Bernie’s mittens to BLM: People talk politics across online community groups with less venom

June 7, 2021
Written By:
Laurel Thomas
Contact:
  • umichnews@umich.edu

group of people talking in social network. Image credit: PeshkovaThose who study social media for trends in political discourse need to look further than sites dedicated to politics, as many meaningful—and sometimes less contentious—conversations are going on in everyday online communities, according to new research from the University of Michigan School of Information.

Nearly 50% of political discussions on Reddit take place in subreddit communities whose main topic is not politics. And it is not a few very large nonpolitical communities holding discussions but a “long tail of small communities” that each hold some political content, the researchers say. While the toxicity levels increase when discussing politics in nonpolitical subreddits, the level is much lower than in political subreddits.

“Political talk in nonpolitical spaces is less toxic for both co-partisan and cross-partisan conversations. The latter has been a particular point of concern—cross-partisan animosity is a significant challenge in political communication in the U.S. (both online and offline),” said lead author Ashwin Rajadesingan, doctoral student at the U-M School of Information. “Our study suggests that there are things we can learn from these nonpolitical spaces to improve this discourse.”

Rajadesingan uses as an example a discussion on r/malefashionadvice, a community on men’s fashion. Members on this subreddit don’t normally talk politics every day, he said, but a thread on Bernie’s mittens evolved into discussion about differences in capitalist and socialist systems.

“I always knew that there was some political talk in many of the relatively nonpolitical communities. I frequent a few sports communities on Reddit and I’d typically see some discussions about the Black Lives Matter protests or voter disenfranchisement, but I was very surprised about the sheer cumulative volume of these discussions in such spaces,” Rajadesingan said. “In any one nonpolitical community, there might only be a few such political conversations, but it turns out, over tens of thousands of such communities, these occasional conversations add up to a lot of discussion.”

Using PushShift—a social media dataset of subreddits that has collected, analyzed and archived for researchers to use since 2015—the team analyzed 2.8 billion comments in nearly 31,000 subreddits from 2016 to 2019.

To estimate the prevalence of political discussion in these comments, they built a simple classifier that identifies whether a comment is likely to be political, based on how similar it is to comments found in known political subreddits. However, since not all comments in political subreddits are political, they calibrated the classifier using human judgments to accurately estimate the true prevalence of political comments in each subreddit.
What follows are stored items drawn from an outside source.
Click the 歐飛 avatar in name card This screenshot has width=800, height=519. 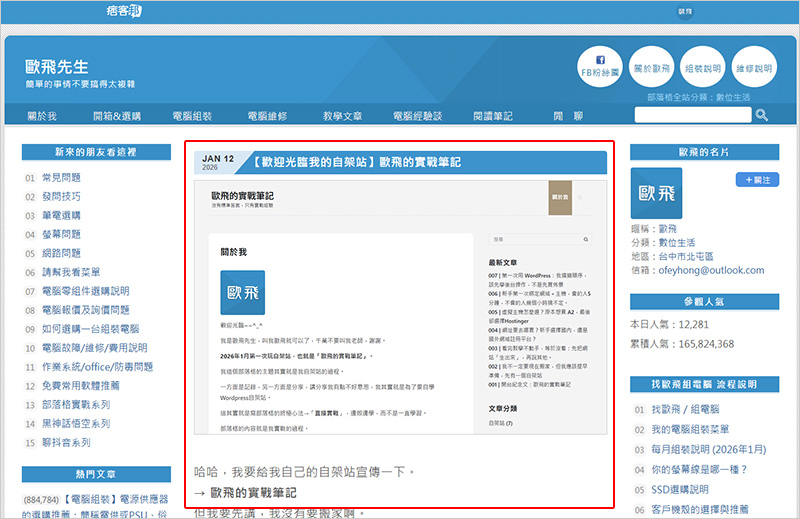pyautogui.click(x=656, y=193)
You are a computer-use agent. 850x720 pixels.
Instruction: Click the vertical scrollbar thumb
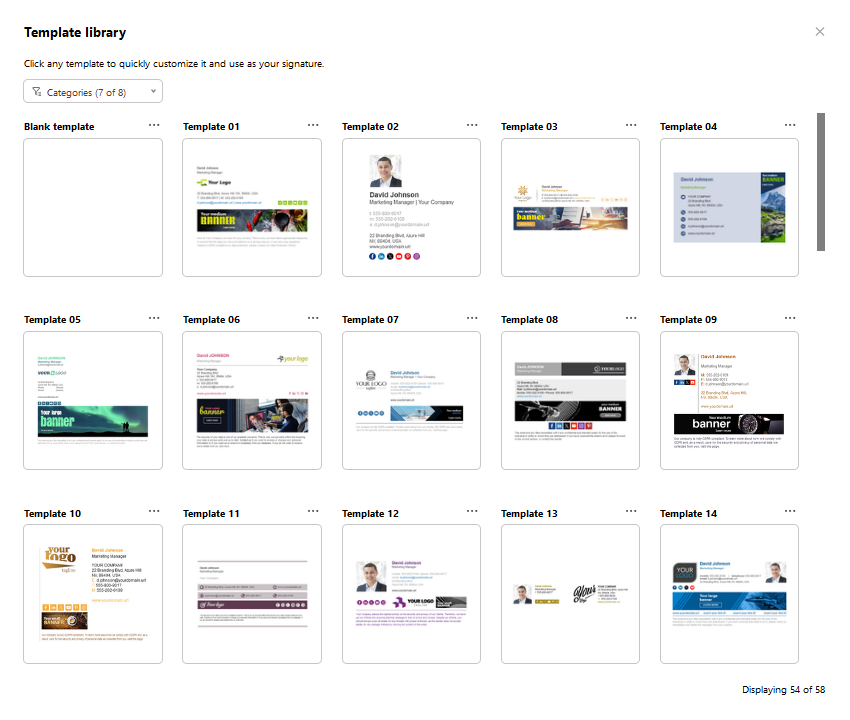coord(821,180)
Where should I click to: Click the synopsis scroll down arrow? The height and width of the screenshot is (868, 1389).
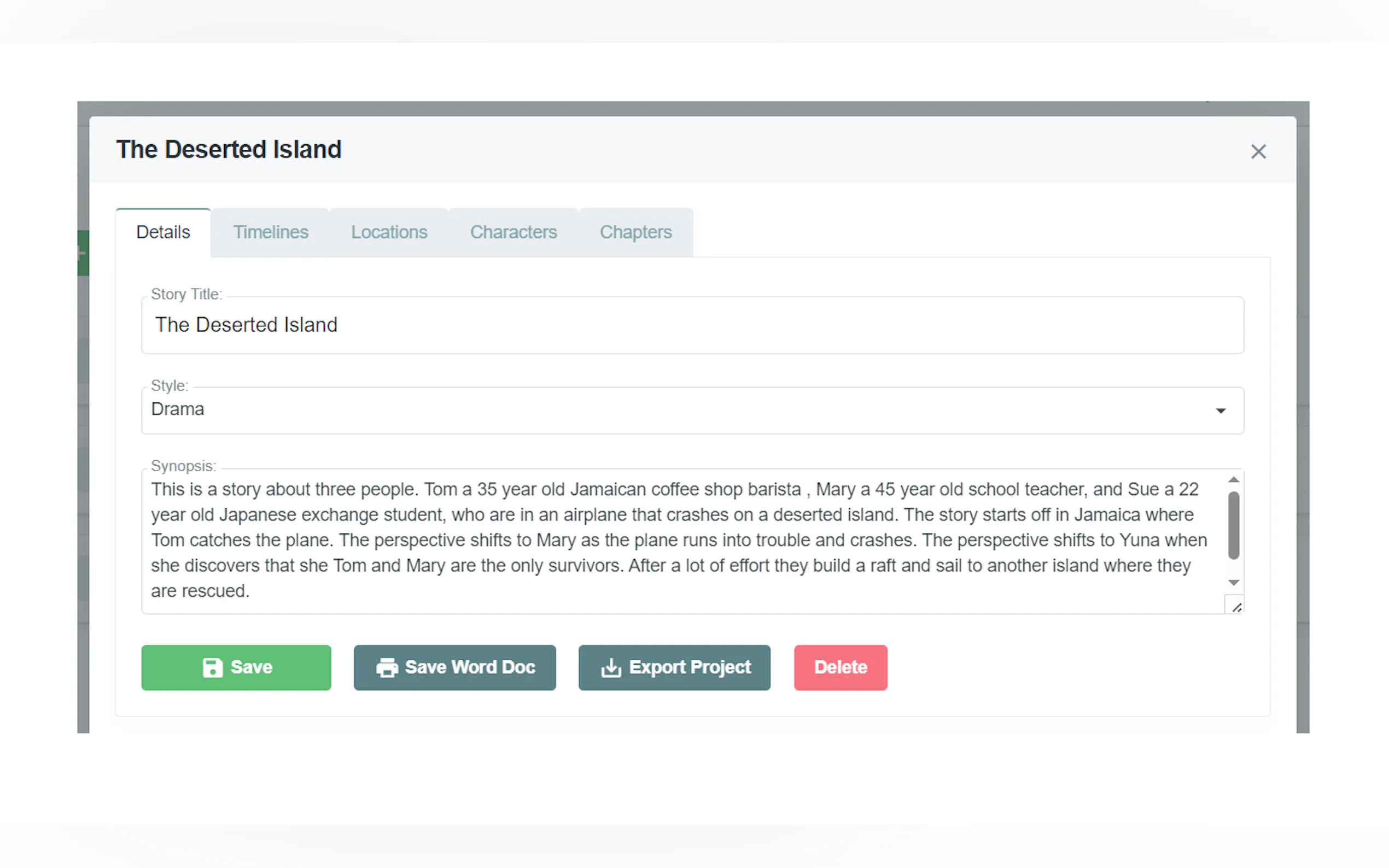point(1233,583)
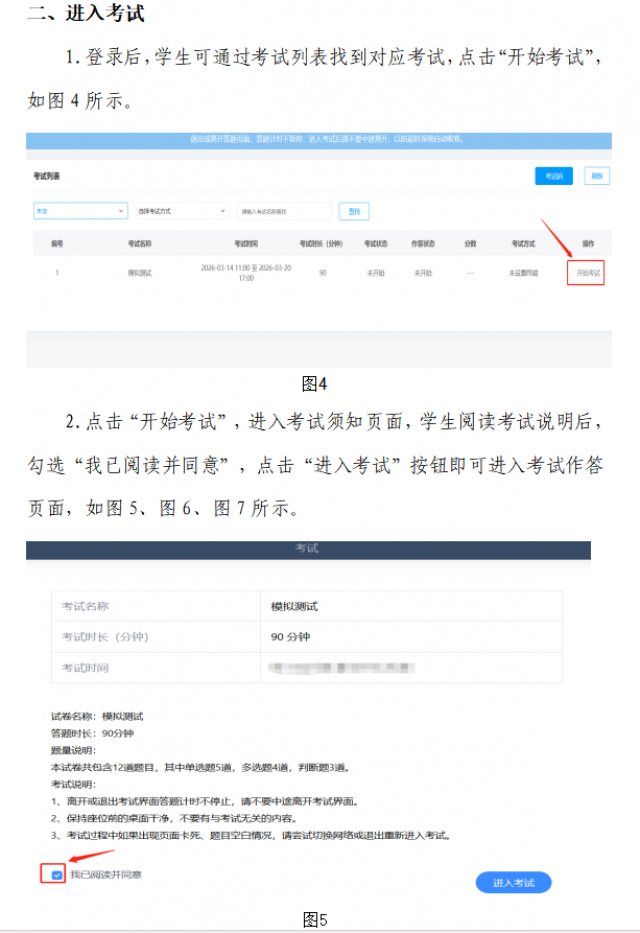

Altogether they estimate that about 13% of all comments on Reddit are political. Nearly half of these political comments are estimated to be posted in subreddits that are not explicitly political.

Using a tool called the Perspective toxicity classifier, the researchers determined when a post was a “rude, disrespectful, unreasonable comment that is likely to make people leave a discussion,” one definition of toxicity used in the research community. The team found that cross-partisan replies were significantly less toxic in nonpolitical subreddits than in political communities (more than 24% vs. 30%).

“One plausible explanation is that people have established that they have a shared nonpolitical interest, which tempers political disagreements. Another possibility is just that the norm of being a little nicer gets established in the nonpolitical conversations and just carries over,” said co-author Paul Resnick, the Michael D. Cohen Collegiate Professor of Information.

The researchers note that while lower in the nonpolitical communities, the level of toxicity is still higher compared to nonpolitical talk in nonpolitical communities.

“So, talking about politics in nonpolitical spaces comes at a cost and one should not take our results as ‘simply move political talk to nonpolitical spaces,'” said Ceren Budak, assistant professor of information. “That could have negative consequences for the overall health of those nonpolitical communities.”